WHAT THIS TASK INVOLVES: Render the entries from the line with "You are a GUI" up to and including the line with "Zoom in the" as a JSON list of strings, one string per line, with blank lines omitted.

(Stored items)
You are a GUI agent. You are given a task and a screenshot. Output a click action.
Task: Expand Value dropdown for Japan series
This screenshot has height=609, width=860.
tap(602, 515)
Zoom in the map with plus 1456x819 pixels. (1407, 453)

---

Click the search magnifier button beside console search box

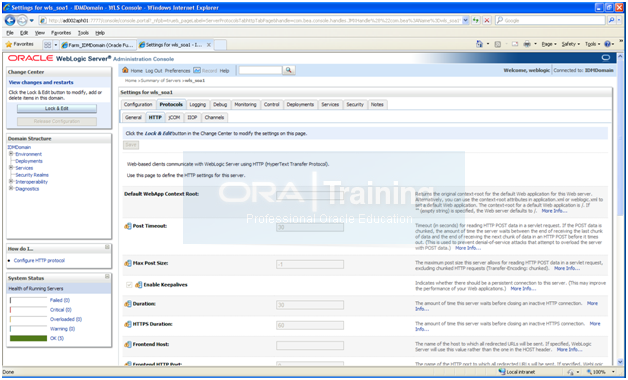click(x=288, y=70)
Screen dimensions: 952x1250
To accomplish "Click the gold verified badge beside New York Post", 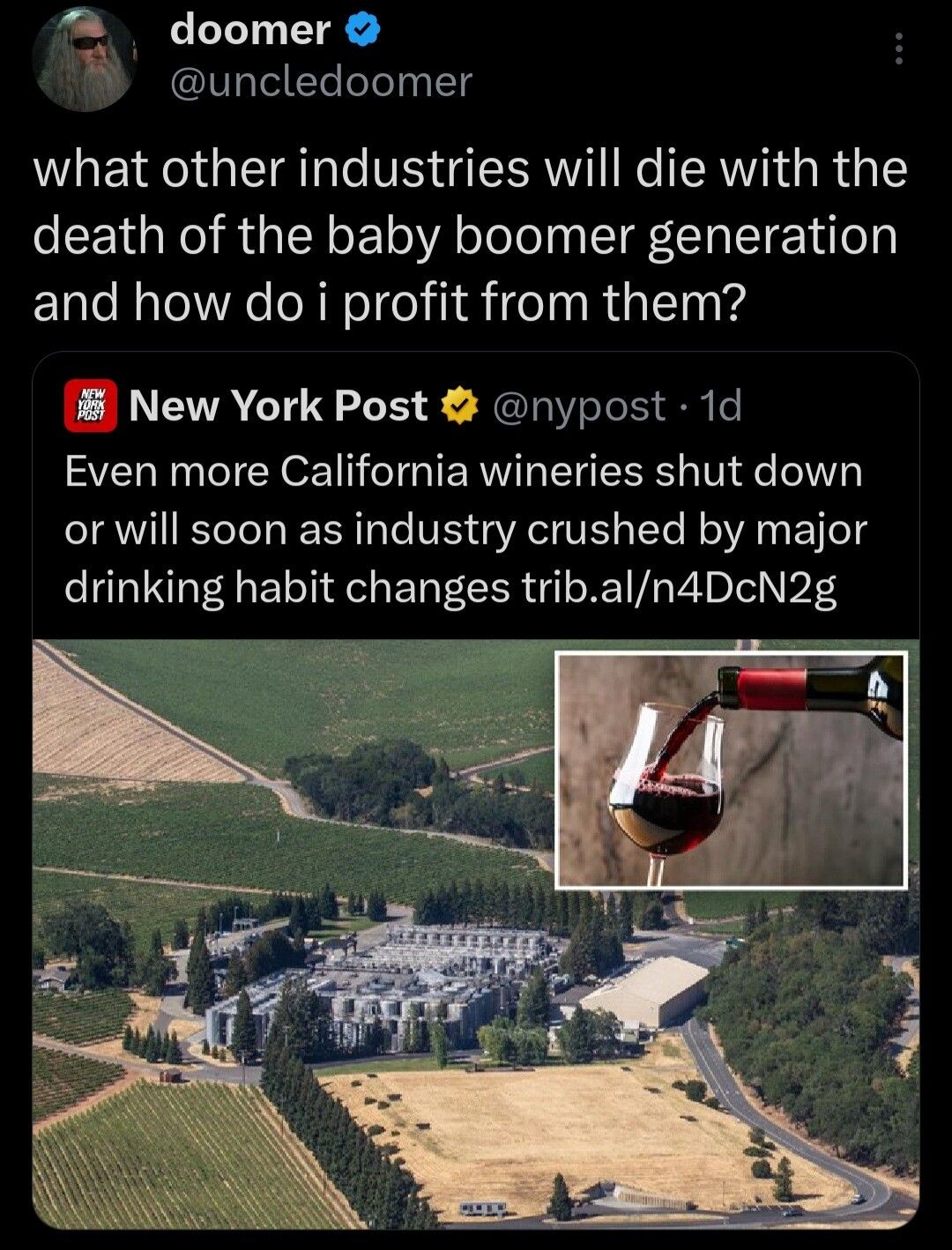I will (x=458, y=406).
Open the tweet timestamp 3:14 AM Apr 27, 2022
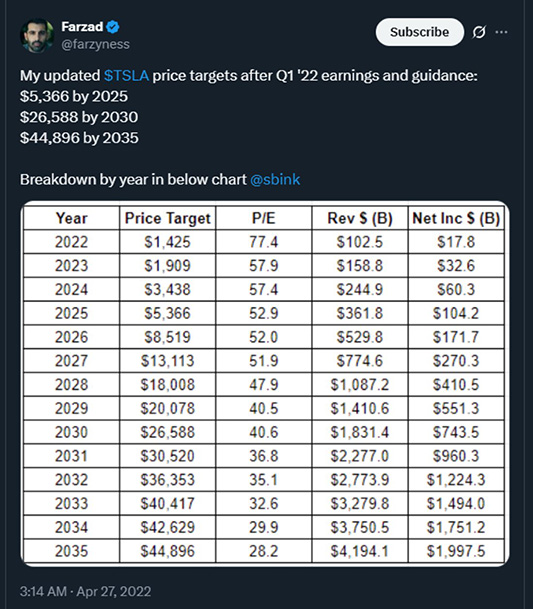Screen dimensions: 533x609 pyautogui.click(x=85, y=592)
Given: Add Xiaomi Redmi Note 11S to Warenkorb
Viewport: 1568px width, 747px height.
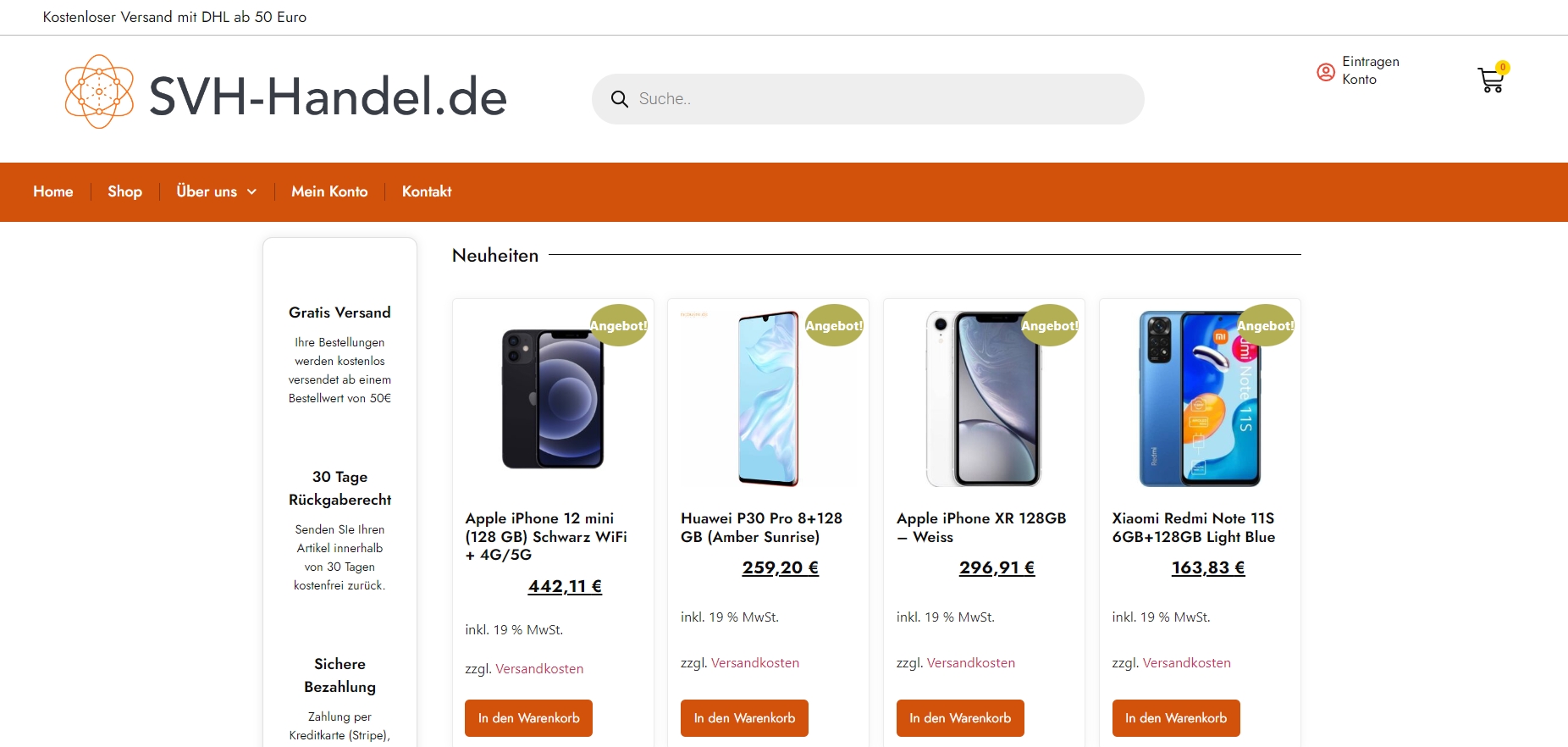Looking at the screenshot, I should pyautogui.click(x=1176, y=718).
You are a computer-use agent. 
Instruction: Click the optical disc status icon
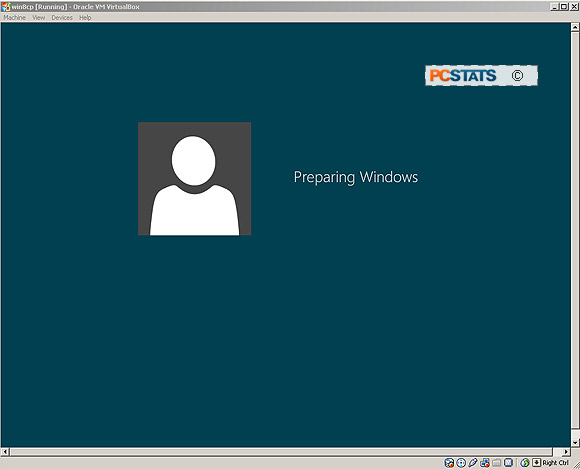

THE RESULT:
[
  "You are a GUI agent. You are given a task and a screenshot. Output a click action.",
  "Task: Expand Value dropdown for Japan series",
  "This screenshot has height=609, width=860.",
  "tap(602, 515)",
  "Zoom in the map with plus 1456x819 pixels. (1407, 453)"
]